Records from a data source =
((
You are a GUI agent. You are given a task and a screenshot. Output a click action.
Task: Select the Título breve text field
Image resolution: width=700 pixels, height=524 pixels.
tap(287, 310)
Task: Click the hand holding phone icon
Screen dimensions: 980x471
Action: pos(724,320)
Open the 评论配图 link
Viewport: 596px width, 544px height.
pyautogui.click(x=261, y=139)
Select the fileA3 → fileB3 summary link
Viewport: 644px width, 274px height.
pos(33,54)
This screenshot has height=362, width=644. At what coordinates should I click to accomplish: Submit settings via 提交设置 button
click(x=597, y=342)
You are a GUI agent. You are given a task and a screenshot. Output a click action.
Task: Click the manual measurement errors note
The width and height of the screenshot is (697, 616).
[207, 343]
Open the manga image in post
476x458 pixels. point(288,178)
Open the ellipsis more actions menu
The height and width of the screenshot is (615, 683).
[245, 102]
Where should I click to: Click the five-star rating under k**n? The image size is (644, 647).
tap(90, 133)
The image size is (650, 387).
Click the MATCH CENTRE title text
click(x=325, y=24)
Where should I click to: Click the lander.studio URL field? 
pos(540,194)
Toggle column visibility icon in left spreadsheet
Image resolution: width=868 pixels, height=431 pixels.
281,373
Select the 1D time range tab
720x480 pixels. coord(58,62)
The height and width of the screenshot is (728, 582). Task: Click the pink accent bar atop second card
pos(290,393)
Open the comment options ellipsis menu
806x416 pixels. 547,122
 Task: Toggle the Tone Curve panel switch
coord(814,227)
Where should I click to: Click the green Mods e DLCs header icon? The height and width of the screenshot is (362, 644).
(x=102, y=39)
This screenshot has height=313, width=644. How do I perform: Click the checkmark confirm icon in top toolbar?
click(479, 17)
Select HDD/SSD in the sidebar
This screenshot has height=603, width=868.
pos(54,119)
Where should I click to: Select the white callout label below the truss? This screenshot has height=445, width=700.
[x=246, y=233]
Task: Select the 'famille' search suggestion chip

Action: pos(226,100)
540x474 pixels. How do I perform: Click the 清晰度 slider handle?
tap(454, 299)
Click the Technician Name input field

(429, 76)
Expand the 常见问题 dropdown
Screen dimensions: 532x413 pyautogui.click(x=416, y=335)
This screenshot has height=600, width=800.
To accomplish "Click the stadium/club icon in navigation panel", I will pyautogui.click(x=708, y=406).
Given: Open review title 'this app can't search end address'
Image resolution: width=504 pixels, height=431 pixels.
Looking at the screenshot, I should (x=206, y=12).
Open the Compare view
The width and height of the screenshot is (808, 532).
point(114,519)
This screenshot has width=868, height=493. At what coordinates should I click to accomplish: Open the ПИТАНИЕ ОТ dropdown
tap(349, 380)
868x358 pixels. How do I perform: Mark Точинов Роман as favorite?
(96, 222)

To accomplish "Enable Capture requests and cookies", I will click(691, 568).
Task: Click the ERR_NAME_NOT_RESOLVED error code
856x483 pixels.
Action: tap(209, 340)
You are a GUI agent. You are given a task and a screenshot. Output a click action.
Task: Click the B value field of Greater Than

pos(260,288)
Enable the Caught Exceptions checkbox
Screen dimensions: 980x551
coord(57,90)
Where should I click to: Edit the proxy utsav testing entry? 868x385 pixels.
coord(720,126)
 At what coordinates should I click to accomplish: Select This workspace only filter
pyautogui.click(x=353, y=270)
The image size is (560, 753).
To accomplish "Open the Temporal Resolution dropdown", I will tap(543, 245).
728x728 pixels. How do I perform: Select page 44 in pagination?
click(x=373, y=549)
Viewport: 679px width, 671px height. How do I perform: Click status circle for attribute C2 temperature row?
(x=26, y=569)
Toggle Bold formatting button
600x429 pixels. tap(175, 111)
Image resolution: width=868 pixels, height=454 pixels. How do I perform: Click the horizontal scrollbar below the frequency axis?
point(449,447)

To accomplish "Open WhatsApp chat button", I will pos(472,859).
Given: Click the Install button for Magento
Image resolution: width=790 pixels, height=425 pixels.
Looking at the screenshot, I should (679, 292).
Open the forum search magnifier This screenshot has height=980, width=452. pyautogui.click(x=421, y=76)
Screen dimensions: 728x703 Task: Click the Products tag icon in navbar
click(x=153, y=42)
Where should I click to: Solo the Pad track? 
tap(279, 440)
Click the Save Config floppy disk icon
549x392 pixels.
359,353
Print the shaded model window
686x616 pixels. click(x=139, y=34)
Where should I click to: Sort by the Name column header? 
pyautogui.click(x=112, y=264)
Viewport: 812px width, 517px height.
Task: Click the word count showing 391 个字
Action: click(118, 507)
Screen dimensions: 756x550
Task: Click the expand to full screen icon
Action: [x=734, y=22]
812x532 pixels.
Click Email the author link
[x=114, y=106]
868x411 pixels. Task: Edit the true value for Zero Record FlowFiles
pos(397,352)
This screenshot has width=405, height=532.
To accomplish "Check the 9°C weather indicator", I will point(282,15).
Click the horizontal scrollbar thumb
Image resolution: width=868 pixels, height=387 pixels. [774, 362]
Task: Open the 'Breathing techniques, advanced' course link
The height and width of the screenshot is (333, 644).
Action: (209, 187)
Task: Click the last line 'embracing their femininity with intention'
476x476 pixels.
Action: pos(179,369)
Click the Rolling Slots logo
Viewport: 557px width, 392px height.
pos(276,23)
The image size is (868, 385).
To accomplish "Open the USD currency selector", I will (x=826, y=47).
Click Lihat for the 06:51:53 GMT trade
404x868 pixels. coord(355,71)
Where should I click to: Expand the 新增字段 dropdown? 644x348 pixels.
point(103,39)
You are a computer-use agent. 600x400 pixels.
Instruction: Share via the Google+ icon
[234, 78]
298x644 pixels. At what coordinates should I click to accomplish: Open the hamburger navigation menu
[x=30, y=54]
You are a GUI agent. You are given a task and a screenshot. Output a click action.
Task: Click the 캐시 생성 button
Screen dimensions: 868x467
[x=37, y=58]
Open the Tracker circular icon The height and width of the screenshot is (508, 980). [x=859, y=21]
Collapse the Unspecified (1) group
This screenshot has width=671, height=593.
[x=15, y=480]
))
What the task asks = Where does the word "will" appear in the records? Copy every line that holds it.

The completed task =
To accomplish "Click the stadium/club icon in navigation panel", I will pyautogui.click(x=708, y=406).
To accomplish "Enable Capture requests and cookies", I will click(691, 568).
To accomplish "Open the Temporal Resolution dropdown", I will tap(543, 245).
To accomplish "Open WhatsApp chat button", I will pos(472,859).
To accomplish "Check the 9°C weather indicator", I will point(282,15).
To accomplish "Open the USD currency selector", I will (x=826, y=47).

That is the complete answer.